Demand for rentals in Paris is high, and the best apartments often disappear quickly. Regardless of what an agency might say, never assume that you’re the only tenant they’re considering. If you turn up without something you need, there may not be time to pop back and get it. They’ll often have someone lined up straight after you in case you’re missing somthing. Some of the paperwork is optional, so check with your agency exactly what you need. If in doubt though, bring the following:

  • Proof of identity: This can be a passport, ID card, or other official document that verifies your identity.

  • Proof of income: If you already have a job with a French company, you’ll have a CDI (long term contract), or a CDD (temporary contract). The latter will only allow you to rent short term. Bring your contract, plus your last 3 payslips. Normally one or the other will suffice, but best to be safe. If you don’t have a job yet, you’ll need someone else to act as a guarantor. You can also get a bank guarantee, which involves your bank blocking several months rent in your account, as assurance.

  • Rental history: If you’ve rented an apartment in the past, you may need to provide proof of your rental history, such as previous rental contracts or references from previous landlords.

  • Deposit and agency fee: Most landlords in Paris require a security deposit or bank guarantee, typically equal to one or two months' rent. This deposit is intended to cover any damages or unpaid rent. You’ll also need to pay the agency fee at this point, which should be €12 per m2, but check the exact fee with yours.

  • A passport photo: Normally not required, but very annoying if it is and you don’t have one.You may be asked for copies of all these. Normally an agency will have a photocopier, and won’t mind using it. There are a few sticklers out there though, so bring copies of everything just in case.

signing paperwork

What if that doesn’t work for me?

There will be some that can’t meet these requirements. Some people won’t be staying in Paris long enough to sign even a short term contract. There are also a great number of digital nomads and other remote workers, who won’t have the necessary French employment contract.

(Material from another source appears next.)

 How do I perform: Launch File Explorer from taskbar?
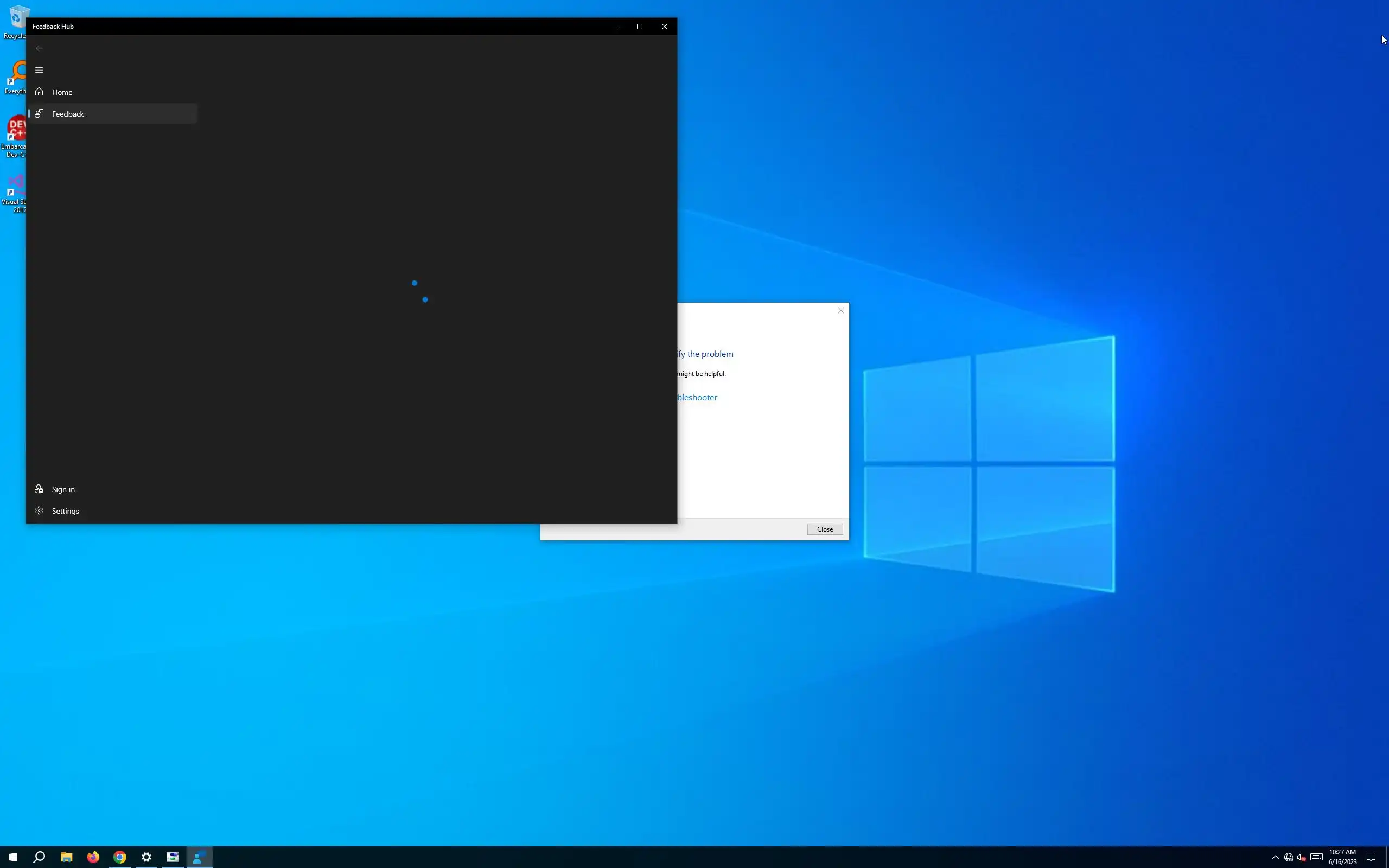(x=66, y=857)
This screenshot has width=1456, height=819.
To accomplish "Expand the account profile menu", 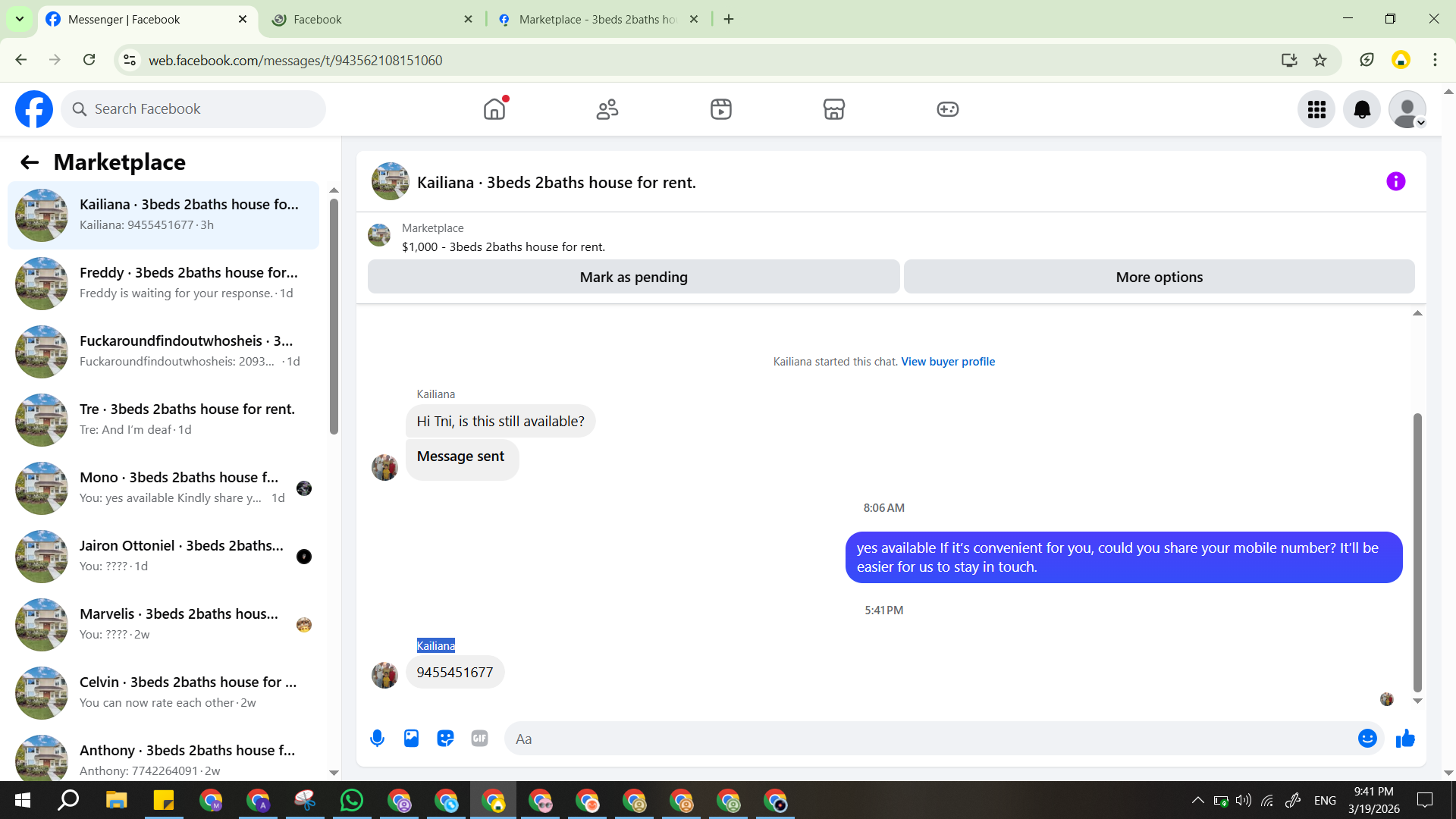I will point(1407,109).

In this situation, your best option is a monthly rental company like Ukio. These offer the comforts of long term rentals, and the convenience of a hotel. You only need a passport, and all of the apartments are already uniquely furnished. Not just with the big things, but the little extra touches too. You can choose your favorite area, and pick out the perfect apartment in a matter of minutes.

ukio apartment paris

Good luck!

Renting an apartment in Paris can be a complex and time-consuming process, but if done right it can be rewarding and enjoyable. By ensuring that you have all the necessary paperwork, you can navigate the process more easily. If you need help with anything else, our comprehensive guide to moving to Paris almost certainly has what you’re looking for. We wish you luck finding the perfect apartment to call home in the City of Light.